The early Metaphysical works from 1911-12, such as Le matinée angoissante, carried emotionally resonant titles and were often populated by eerily-empty piazzas and long shadows - a motif that would appear throughout the artist's career. By the time he painted the present work in 1914, de Chirico had shifted his focus from the clear perspective of these early works and had begun to fill his foregrounds with a litany of objects, as if gathered for examination such as in The Scholar's Playthings.

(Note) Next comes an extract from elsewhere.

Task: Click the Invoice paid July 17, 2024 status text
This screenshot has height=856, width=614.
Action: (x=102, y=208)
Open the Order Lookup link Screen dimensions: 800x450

De Chirico positions in Le Printemps a series of objects in a taxonomic manner, their inter-relations unclear but their presence unquestioned. A sculpted doll, puti-like in its description, is placed above a scroll with impenetrable heiroglyphs and a shell-like object at left echoes de Chirico's seminal work of the same year, Portrait de Guillaume Apollinaire. A shadowy colonnade exits the scene at right while a ship seems to pass in the background, visible above a red brick wall. De Chirico obfuscates a narrative link between his elements, allowing the viewer to construct their own fantastical reasoning. He pulls apart the clear system of iconography that dominated Western Art before him, epitomized in a work such as Durer's ubiquitous engraving Melancolia, and severs the clarity of symbolism. He creates a final layer of mystery in the current work in the assignation of its title.

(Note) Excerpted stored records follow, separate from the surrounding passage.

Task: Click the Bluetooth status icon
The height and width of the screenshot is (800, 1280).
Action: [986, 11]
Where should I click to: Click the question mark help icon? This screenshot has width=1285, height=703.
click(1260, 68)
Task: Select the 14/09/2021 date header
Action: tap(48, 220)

Emily Braun has written of these works from the artist's Paris period (1911-15): "His images scrupulously denominate things out there in the world that we know how to name -- a glove, sculpture, arcade, shadow -- but displaced from any logical syntax of time and space. He set out to demystify the model of the painted image as a mere transparent copy of nature, itself a mere copy of an ideal higher truth, in the traditional of metaphysical dualism established by Plato. In the spirit of Nietzsche, de Chirico overcomes the dichotomy between appearance and reality by revealing that all is simulacrum: there is no truth, only lies, or ingrained conventions of thought that structure our reality... Painting, as the fictive mirror of a fictive reality, becomes the privileged site of revealing the truth of the lie" (E. Braun, "Greetings from a Distant Friend," in Nature According to De Chirico (exhibition catalogue), Palazzo de Esposizioni, Rome, 2010, p. 35).

This picture first belonged to Colette Jéramec, who in the 1920s was married to Roland Tual, the director of the Galerie Surréaliste. She was advised at the time by André Breton, who openly admired the works of de Chirico as vital precedents of Surrealist doctrine.